Where applicable, those laws and regulations must follow the general guidelines established at EU level. In addition, the European authorities are exclusively responsible for regulating certain aspects (such as authorisations for advanced therapy medicines).

See also Question 1, Regulatory authorities.

For more information on the AEMPS see box: The regulatory authorities.

 
6. Are there fewer or different requirements for drugs that have already been licensed/approved in another jurisdiction?

Authorisations granted by the European Medicines Agency (EMA) under the centralised procedure provided in Regulation (EC) 726/2004 on the authorisation and supervision of medicinal products and establishing a European Medicines Agency (EMA Regulation) are immediately effective in Spain.

Medicines authorised in other EU countries can be recognised in Spain under the mutual recognition procedure laid down in Directive 2001/83/EC on the Community code relating to medicinal products for human use (Code for Human Medicines Directive), and further regulated in Royal Decree 1345/2007.

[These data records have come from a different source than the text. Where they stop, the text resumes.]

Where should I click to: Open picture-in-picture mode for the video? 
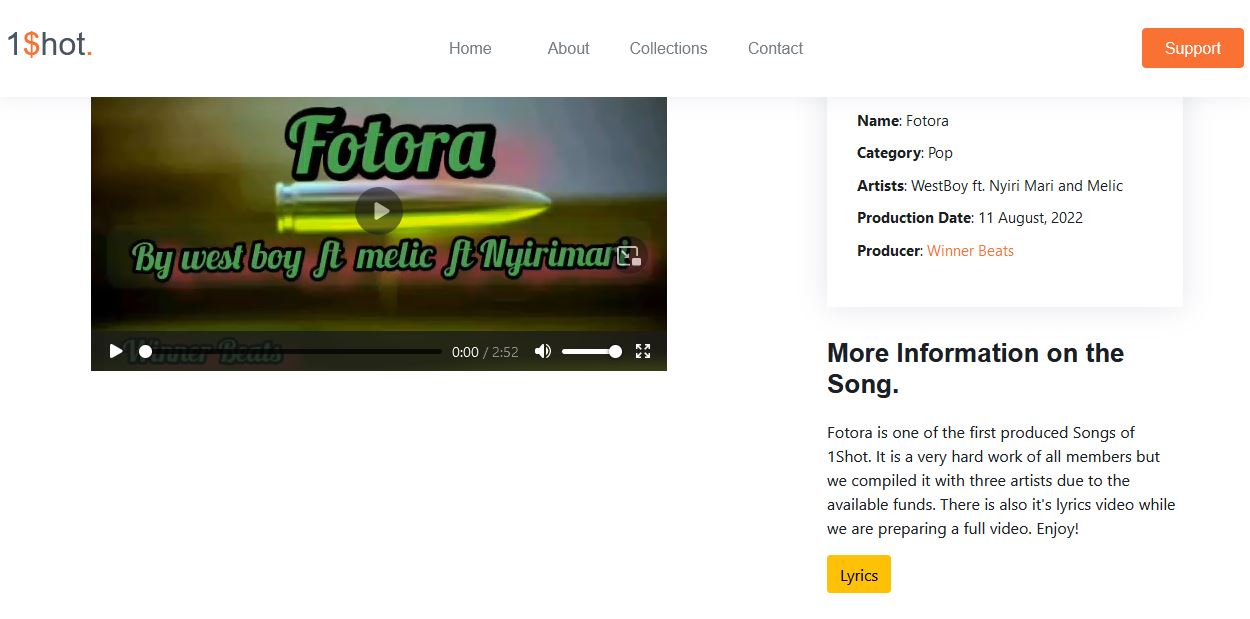(628, 256)
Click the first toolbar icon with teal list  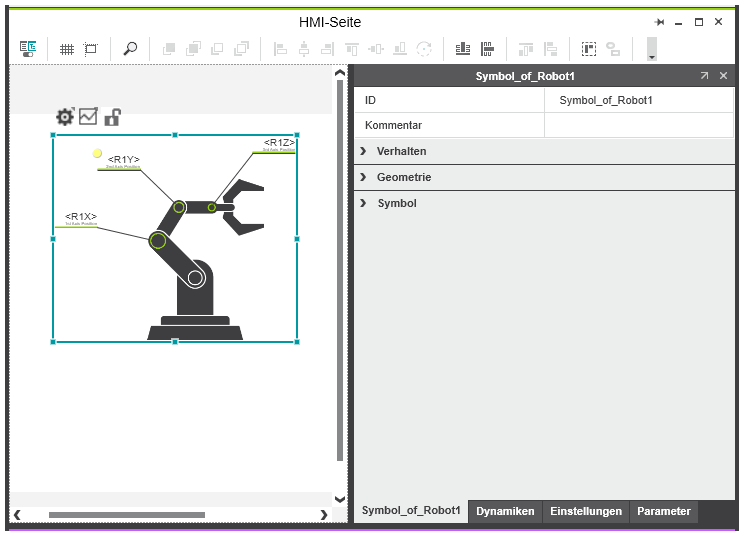coord(28,49)
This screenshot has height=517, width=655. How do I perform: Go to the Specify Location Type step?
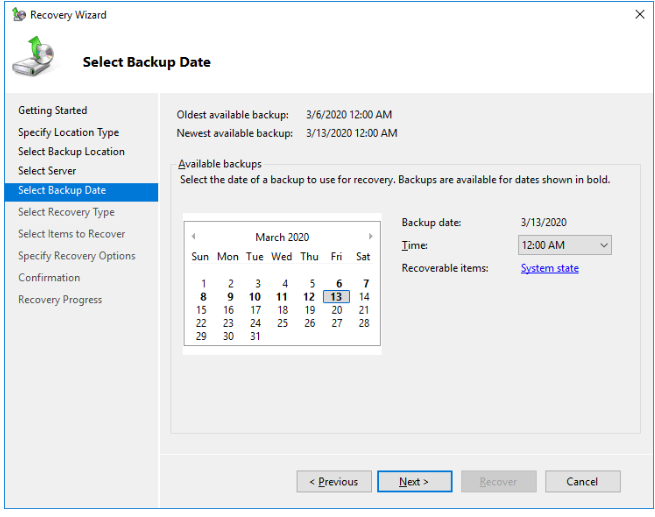tap(69, 132)
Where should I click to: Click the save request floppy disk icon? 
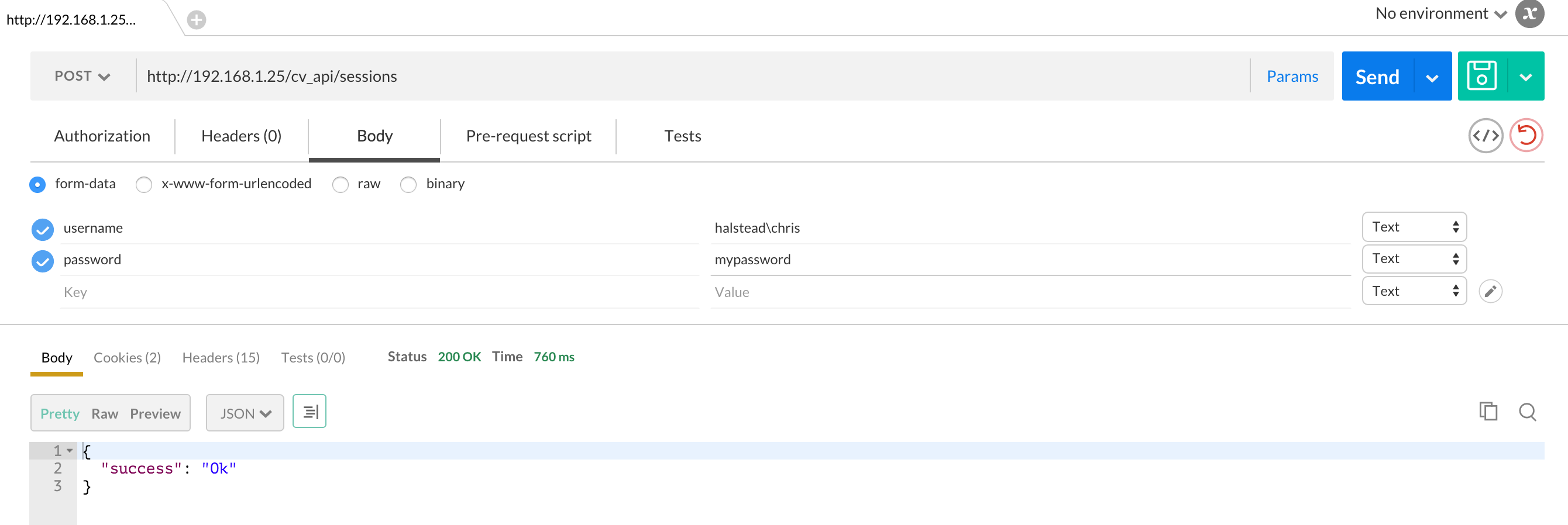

A simplified procedure also exists for medicines whose active principles' use is well established. The applicant for the marketing authorisation can replace the results of clinical trials and pre-clinical studies with appropriate scientific documentation if it proves that the medicinal product's active ingredients have been used extensively for at least ten years in the EU and are acknowledged as being effective and safe.

 
7. Is it possible to sell drugs to or buy drugs from other jurisdictions?

To import medicines from other jurisdictions, a specific authorisation from the Spanish Medicinal Products and Medical Devices Agency (Agencia Española de Medicamentos y Productos Sanitarios) (AEMPS) is required. This authorisation is not required if the product originates from another EU country (intra-Community trade), in which case a distribution licence is sufficient.

In any case, to be placed on the Spanish market, the product must have obtained a valid marketing authorisation in Spain and fulfilled the other formalities referred to in Question 3, Sale.

These requirements do not apply to products that are to be exported. However, in certain cases, the AEMPS must be informed in advance of the intention to export, and can object to it if there is a risk to public health in Spain (for example, due to product shortages).

In addition, medicinal products can only be purchased by or sold to entities in possession of a distribution licence (or by the manufacturers themselves).

 
8. Is it permitted to advertise drugs to consumers? Are there restrictions on advertising?

The only medicines that can be advertised to consumers are those that:

  • Are not included in the public reimbursement system.

  • Are not subject to medical prescription and do not require diagnosis or follow-up by a doctor.

  • Do not contain narcotic or psychotropic substances.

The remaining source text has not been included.